Domino’s saw profits fall last year as it suffered ‘growing pains’ in international markets, the pizza company announced today.
Shares in the fast food firm were up 6.18 per cent to 247.5p this morning after it said it continued to perform well in the UK and Ireland, and revealed plans to break even internationally next year.
Profit before tax fell 22 per cent to £61m, from £79.6m the previous year while net debt was £203.3m, up from £89.2m in the 53 weeks to the end of December 2017.
Earnings per share were 10.3p, a fall of 23.7 per cent from 13.5p.
However, total revenue increased 14.5 per cent from £466.5m to £534.3m and the company recommended a dividend per share of 9.5p, an increase of 5.6 per cent.
Why it’s interesting
Dominos continues to do well in the UK and Ireland, which accounts for around 90 per cent of the business, where 59 new stores were opened in 2018.
Like-for-like sales were up 4.6 per cent and four per cent in the UK and Ireland respectively, and the company expects the growth to continue.
The takeaway firm has struggled in new international markets and said it had made losses in Norway, Sweden and Switzerland.
However, the company said it expects to break even in international markets next year.
What Domino's said
Chief executive David Wild said: "2018 was a mixed year.

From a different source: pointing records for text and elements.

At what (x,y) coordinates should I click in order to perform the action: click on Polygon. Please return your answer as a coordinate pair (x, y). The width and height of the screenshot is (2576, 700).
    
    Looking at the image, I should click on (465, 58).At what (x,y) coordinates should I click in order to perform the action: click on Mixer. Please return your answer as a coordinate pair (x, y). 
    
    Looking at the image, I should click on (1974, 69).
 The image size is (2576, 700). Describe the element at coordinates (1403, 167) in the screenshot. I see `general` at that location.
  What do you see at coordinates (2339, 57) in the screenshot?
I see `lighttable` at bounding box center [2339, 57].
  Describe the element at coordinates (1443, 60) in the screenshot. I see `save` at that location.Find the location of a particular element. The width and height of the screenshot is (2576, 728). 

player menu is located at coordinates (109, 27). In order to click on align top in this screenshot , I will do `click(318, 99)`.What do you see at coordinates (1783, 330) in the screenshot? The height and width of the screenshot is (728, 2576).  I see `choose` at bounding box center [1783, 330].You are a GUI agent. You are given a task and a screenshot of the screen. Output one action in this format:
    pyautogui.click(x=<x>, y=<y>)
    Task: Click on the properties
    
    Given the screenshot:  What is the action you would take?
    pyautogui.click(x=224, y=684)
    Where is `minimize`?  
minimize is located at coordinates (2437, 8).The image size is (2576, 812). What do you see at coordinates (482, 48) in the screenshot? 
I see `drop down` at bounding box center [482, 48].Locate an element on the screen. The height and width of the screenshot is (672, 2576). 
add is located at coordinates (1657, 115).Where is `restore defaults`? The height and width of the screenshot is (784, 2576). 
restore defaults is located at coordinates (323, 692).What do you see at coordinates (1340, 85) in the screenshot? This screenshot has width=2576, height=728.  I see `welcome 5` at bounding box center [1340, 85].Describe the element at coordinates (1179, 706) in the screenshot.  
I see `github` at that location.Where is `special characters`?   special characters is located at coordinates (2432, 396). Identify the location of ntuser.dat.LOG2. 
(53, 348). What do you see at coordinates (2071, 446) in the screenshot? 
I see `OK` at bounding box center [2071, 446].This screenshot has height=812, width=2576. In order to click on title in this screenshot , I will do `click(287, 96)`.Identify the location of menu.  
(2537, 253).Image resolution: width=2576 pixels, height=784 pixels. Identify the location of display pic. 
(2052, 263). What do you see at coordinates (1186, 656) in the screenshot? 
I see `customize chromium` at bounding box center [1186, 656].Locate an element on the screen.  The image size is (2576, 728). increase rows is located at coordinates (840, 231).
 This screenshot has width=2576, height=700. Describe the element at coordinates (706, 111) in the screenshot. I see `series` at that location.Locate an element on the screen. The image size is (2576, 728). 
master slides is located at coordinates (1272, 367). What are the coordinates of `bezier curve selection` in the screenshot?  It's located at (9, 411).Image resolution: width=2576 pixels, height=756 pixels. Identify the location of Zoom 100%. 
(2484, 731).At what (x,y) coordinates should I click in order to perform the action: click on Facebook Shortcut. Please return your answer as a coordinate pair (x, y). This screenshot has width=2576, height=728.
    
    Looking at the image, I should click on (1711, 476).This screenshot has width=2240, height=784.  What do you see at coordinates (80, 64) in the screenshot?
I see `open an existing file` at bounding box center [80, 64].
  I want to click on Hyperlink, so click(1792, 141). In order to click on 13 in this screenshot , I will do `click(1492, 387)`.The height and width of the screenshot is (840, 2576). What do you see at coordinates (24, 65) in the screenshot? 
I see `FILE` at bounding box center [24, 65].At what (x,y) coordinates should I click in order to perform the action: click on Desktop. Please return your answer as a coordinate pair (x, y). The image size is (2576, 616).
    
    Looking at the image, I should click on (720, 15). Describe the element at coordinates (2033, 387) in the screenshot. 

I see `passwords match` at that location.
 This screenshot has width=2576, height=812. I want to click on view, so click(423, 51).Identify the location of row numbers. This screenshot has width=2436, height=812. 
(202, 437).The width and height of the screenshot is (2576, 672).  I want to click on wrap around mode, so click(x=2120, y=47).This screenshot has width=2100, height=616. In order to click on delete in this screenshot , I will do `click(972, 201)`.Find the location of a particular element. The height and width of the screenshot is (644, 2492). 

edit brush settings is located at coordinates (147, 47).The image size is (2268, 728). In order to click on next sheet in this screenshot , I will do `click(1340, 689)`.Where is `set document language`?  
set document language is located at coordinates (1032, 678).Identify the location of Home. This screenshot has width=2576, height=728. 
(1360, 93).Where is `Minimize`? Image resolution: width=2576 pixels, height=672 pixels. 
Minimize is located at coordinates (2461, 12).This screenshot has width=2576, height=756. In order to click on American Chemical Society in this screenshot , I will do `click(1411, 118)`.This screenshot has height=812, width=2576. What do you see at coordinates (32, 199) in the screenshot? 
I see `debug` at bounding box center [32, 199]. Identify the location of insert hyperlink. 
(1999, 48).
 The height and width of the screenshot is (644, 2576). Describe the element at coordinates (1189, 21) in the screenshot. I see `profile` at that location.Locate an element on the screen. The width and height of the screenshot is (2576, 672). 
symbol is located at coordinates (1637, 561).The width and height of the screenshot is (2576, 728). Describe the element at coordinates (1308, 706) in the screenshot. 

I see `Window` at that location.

In the UK and Ireland, which account for around 90 per cent of the business, we extended our excellent track record of growth and cash generation, responding well to the very challenging environment for the casual dining market. Our franchisees opened 59 new stores, creating more than 2,000 jobs and sold a record 102 million pizzas.
“We also continued investing for future growth in digital and by successfully completing our new Supply Chain Centre in Warrington, our most significant investment to date, which supports our target of 1,600 stores in the UK.
"Internationally, we have experienced some growing pains which have hampered our overall financial performance. These are all good markets, with more than 100 million population, good appetites for pizza and little, if any, global brand competition.
“This is why we have strengthened our management teams and are committing disciplined capital to support future development. We expect an improved performance from International, with the business targeted to break even this year.
"I would like to thank our highly talented colleagues and franchisee partners for their ongoing dedication to the brand and our customers."
What analysts said
Fidelity Personal Investing associate director Emma-Lou Montgomery said: "If you like your pizza with a topping of politics, a sprinkling of economic uncertainty and a side order of franchisee strife, then Domino’s Pizza’s latest full-year figures should have you licking your lips.
“Despite a record 102m pizzas sold throughout the course of the year, total pre-tax profits were down 22.2 per cent to £61.9m.
“With the UK and Ireland’s appetites for pizza going strong and a further 59 stores opened during the year, it’s the overseas expansion plans that are weighing heavily on the group’s bottom line.
“As Domino’s says, these are all “good markets”, with meaty sizable populations of 100 million-plus, little, if any, competition and yet their appetites for pizza seem to be lacking. The best Domino’s can hope for at this stage is to see its international stores break even.”